**Trecho do documento**
"Quanto maior o caos, mais se aproxima a solução."
(Mao Tsé-Tung, comandante da revolução chinesa de 1949)
O capitalismo necessita crescer ad infinitum, mas, para seu infortúnio, a capacidade de consumo tem limites; é em tal momento, agora atingido, que se explicita o aspecto mais determinante de suas muitas contradições.
Uma delas é a de que, na contramão de sua necessidade de expansão crescente, ele elimina postos de trabalho visando à redução dos custos de produção (troca do trabalho morto, das máquinas, por trabalho vivo, assalariado); assim, reduz ainda mais a capacidade de consumo global, pois isso leva ao aumento do desemprego estrutural.
O capitalismo não é somente segregacionista e ecologicamente predatório, mas também paradoxal, conforme hoje se observa na China.
Se houver uma vida extracorpórea, Marx deve estar regozijando-se ao constatar o acerto de suas previsões, feitas há 158 anos. Mas, talvez ele não possa ter tal prazer materializado, segundo seus próprios convencimentos.
Quem diria que, 67 anos após a tomada do poder pelos comunistas liderados por Mao Tsé-Tung – tornando-se não só o país comunista mais populoso do mundo, como também uma pretensa antítese do modelo capitalista –, a China se metamorfosearia no maior exportador de mercadorias e uma das mais poderosas economias capitalistas do planeta?! E que, no século XXI, estaria solapando o capitalismo, ao invés de derrubá-lo pela via armada (por meio da qual o próprio Mao conquistou o poder)?

**Linhas de dados**
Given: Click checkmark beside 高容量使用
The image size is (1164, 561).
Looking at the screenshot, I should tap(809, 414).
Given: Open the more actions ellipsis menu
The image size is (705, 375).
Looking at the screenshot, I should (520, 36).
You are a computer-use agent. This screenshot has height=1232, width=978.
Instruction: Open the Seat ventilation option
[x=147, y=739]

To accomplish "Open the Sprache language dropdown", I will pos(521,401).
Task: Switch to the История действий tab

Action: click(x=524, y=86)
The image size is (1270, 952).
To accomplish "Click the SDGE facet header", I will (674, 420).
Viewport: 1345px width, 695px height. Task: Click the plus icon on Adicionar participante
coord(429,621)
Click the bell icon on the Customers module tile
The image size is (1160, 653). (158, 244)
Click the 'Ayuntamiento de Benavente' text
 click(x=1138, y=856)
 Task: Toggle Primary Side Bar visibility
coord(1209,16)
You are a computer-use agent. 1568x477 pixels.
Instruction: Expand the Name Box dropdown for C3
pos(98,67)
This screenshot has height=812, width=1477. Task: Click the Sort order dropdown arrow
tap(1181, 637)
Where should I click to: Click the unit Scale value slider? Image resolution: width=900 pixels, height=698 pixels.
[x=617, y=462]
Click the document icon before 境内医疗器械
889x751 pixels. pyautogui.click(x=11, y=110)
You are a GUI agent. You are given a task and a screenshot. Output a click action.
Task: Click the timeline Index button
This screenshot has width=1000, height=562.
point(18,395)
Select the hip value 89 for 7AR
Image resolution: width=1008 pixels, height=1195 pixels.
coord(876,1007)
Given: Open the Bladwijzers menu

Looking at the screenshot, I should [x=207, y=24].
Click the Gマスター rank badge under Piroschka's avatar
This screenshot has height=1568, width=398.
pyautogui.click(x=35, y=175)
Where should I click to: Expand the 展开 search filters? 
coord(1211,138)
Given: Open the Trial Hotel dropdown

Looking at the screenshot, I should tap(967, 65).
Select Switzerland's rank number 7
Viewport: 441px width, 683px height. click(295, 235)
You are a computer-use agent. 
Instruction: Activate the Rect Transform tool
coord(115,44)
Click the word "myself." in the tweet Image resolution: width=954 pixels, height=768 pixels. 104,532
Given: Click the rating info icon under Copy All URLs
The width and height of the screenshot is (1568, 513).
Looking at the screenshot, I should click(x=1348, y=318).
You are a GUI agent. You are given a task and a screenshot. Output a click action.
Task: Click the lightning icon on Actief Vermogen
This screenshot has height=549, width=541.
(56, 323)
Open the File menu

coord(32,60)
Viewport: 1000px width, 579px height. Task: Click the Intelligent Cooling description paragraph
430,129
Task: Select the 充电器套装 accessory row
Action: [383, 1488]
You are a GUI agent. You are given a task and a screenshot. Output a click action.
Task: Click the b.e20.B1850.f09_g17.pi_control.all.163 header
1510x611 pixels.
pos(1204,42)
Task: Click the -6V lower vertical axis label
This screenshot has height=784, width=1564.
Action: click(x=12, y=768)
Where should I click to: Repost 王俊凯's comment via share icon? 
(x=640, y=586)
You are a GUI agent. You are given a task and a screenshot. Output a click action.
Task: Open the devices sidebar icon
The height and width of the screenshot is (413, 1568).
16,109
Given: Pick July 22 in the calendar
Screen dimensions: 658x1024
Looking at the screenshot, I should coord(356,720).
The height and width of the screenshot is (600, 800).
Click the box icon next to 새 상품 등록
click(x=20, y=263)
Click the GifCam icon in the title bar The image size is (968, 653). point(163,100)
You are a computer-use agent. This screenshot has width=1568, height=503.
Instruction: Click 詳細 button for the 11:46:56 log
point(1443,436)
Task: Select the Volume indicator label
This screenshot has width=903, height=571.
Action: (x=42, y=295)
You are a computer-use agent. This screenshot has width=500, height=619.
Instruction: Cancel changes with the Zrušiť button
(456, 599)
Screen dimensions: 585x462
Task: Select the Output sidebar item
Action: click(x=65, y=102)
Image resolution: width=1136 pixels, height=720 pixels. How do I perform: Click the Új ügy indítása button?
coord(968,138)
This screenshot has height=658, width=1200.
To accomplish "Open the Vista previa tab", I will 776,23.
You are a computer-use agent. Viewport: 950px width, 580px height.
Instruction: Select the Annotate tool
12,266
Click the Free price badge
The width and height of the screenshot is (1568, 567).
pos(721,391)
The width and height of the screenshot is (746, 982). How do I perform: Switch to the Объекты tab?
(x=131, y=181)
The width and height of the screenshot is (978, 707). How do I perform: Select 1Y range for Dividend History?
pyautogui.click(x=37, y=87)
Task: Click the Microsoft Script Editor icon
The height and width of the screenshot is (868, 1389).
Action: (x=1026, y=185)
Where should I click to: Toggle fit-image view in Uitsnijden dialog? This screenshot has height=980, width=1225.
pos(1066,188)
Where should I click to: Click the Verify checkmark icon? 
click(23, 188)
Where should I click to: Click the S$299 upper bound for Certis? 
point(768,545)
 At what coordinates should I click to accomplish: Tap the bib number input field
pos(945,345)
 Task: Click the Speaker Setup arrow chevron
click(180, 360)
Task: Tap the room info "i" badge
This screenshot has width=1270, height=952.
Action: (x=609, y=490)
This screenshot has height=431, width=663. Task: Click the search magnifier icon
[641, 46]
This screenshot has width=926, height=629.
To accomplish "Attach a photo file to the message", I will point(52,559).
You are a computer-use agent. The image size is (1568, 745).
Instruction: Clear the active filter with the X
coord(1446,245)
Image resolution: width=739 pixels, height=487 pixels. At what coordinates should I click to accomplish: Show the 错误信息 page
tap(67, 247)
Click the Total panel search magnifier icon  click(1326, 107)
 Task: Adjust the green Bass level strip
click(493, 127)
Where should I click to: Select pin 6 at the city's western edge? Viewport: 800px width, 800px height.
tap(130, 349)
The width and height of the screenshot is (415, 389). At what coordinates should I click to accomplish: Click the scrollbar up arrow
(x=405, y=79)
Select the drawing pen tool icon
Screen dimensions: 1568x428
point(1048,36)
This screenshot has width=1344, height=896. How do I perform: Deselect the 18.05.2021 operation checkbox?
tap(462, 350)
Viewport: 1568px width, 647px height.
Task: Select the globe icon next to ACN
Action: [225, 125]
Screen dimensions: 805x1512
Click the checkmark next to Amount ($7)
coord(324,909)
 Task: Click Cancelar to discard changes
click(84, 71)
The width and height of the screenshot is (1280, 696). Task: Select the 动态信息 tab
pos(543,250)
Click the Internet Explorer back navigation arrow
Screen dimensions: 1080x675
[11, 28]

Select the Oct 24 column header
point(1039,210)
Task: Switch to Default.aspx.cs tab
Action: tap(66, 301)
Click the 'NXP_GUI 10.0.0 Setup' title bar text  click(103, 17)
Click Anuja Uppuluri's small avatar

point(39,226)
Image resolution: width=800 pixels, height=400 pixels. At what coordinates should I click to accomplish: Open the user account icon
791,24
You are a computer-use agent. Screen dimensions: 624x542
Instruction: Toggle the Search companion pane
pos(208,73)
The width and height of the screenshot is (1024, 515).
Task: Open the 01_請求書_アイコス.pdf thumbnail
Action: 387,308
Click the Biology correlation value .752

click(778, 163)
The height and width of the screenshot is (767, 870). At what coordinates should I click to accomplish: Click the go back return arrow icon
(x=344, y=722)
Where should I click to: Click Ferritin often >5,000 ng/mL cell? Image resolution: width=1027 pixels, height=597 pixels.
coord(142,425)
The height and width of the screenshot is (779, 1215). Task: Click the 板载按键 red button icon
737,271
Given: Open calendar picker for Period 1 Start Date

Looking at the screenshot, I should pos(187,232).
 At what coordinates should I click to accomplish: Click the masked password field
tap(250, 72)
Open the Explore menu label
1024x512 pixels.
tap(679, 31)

**Instrução 1**
Reescreva o trecho do texto sobre capitalismo e China entre "Quem diria que, 67" e "conquistou o poder)?", inclusive, substituindo "planeta" por "globo".
**Instrução 2**
Liste as características que o texto sobre capitalismo e China atribui ao capitalismo na frase iniciada por "O capitalismo não é somente".
**Instrução 3**
Segundo o texto sobre capitalismo e China, há quantos anos Marx fez suas previsões?

**Solução completa 1**
Quem diria que, 67 anos após a tomada do poder pelos comunistas liderados por Mao Tsé-Tung – tornando-se não só o país comunista mais populoso do mundo, como também uma pretensa antítese do modelo capitalista –, a China se metamorfosearia no maior exportador de mercadorias e uma das mais poderosas economias capitalistas do globo?! E que, no século XXI, estaria solapando o capitalismo, ao invés de derrubá-lo pela via armada (por meio da qual o próprio Mao conquistou o poder)?

**Solução completa 2**
- segregacionista
- ecologicamente predatório
- paradoxal

**Solução completa 3**
Há 158 anos.